Since the reaction occurs at 298K, we can use the simplified version of the Nernst equation where \(R\), \(T\) and \(F\) are simplified to \(0.0592 V \) and \(\ln{Q}\) becomes \(\log{Q}\).

\[E_{cell}={E^o_{cell}} − \frac{0.0592 V}{n} log{Q} \]

A) In order to solve the Nerst equation we must first calculate the standard electric potential of the cell.

We are given the reduction half reaction:

\(Ni^{2+}(aq)+{2e^-} \rightarrow {Ni(s)} \) \(E^o=−0.257 V\)

The question states that hydrogen gas is the reductant or reducing agent. This means our second half reaction is the oxidation reaction between hydrogen gas and hydronium ions.

\({H_2(g)} \rightarrow {2H^+(aq)}+{2e^-} \) \(E^o= 0.00 V\)

We then find our overall standard cell potential by subtracting the standard cell potential of the anode (where oxidation happens) from the standard cell potential of the cathode (where reduction happens):

\(E^o_{cell}=E^o_{cathode}−E^o_{anode} \)

\(E^o_{cell}=−0.257 V − 0.00 V= −0.257 V\)

*note that \(E^o_{cell}\) is negative, so it's nonspontaneous.

B) Next step is to find \(n\) which is the total number of moles of electrons transferred. In this case \(n=2\) because two electrons are used in the cathode and likewise two electrons are produced at the anode.

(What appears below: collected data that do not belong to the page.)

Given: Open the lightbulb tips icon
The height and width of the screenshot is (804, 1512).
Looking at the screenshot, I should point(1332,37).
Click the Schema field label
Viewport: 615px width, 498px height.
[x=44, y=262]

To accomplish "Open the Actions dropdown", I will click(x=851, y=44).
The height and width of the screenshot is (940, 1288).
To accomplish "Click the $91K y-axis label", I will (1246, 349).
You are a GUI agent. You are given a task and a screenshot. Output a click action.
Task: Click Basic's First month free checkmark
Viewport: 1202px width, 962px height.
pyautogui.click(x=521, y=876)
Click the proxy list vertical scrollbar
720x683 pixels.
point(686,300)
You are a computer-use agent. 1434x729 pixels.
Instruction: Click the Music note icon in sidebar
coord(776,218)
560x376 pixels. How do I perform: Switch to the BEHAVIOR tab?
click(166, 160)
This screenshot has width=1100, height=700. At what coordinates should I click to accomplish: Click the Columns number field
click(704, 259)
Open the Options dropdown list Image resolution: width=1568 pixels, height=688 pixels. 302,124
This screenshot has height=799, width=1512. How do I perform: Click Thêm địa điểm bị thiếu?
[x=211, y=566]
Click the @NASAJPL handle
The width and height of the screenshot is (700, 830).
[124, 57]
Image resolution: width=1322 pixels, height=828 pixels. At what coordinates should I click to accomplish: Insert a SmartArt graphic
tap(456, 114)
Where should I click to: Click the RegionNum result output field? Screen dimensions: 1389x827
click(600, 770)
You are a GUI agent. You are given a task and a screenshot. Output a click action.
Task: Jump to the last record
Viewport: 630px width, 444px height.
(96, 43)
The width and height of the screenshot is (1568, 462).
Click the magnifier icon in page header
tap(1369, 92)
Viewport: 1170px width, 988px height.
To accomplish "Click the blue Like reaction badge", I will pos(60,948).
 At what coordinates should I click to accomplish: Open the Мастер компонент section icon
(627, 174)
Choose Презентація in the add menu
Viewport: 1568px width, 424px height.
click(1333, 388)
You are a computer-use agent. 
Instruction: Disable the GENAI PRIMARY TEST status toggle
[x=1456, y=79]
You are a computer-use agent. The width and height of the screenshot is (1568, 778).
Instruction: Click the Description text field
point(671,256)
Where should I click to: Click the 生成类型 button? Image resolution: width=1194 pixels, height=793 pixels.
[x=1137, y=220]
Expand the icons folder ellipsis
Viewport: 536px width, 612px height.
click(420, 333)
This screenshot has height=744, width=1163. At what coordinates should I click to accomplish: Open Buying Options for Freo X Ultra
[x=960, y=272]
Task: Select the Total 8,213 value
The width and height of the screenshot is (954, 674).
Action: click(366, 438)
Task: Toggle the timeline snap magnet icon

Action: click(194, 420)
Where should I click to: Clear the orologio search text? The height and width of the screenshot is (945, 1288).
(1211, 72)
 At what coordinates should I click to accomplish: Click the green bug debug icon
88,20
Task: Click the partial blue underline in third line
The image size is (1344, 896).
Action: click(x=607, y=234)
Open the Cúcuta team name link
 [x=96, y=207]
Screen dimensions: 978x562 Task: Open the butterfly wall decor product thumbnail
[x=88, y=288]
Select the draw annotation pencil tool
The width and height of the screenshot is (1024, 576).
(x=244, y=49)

C) Finally we must write the equation for \(Q\) using the law of mass action

\(Q=\frac{[H^+]^2}{(1 atm) [1 M]} \)

\(Q={[H^+]^2}\)

The Nernst equation becomes:

\(0<{−0.257} − \frac{0.0592}{n} \log{Q} \)

\(0<{−0.257} − \frac{0.0592}{2} \log{[H^+]^2} \)

\(0<{−0.257} − 0.0296 \log{[H^+]^2}\)

We can now solve for the concentration of hydronium ions:

\(\frac{−0.257}{0.0296} > \log{[H^+]^2}\)

\( {[H^+]} < 4.56 \times 10^{-5} \)

We can relate the concentration of hydronium ions to pH in order to find its value.

\(pH=−\log{[H^+]} \)

\(pH=−\log{[H^+]} > −\log{4.56 \times 10^{-5}} \)

\(pH > 4.34\)

A pH greater than 4.34 is needed for the reaction to take place at 25°C.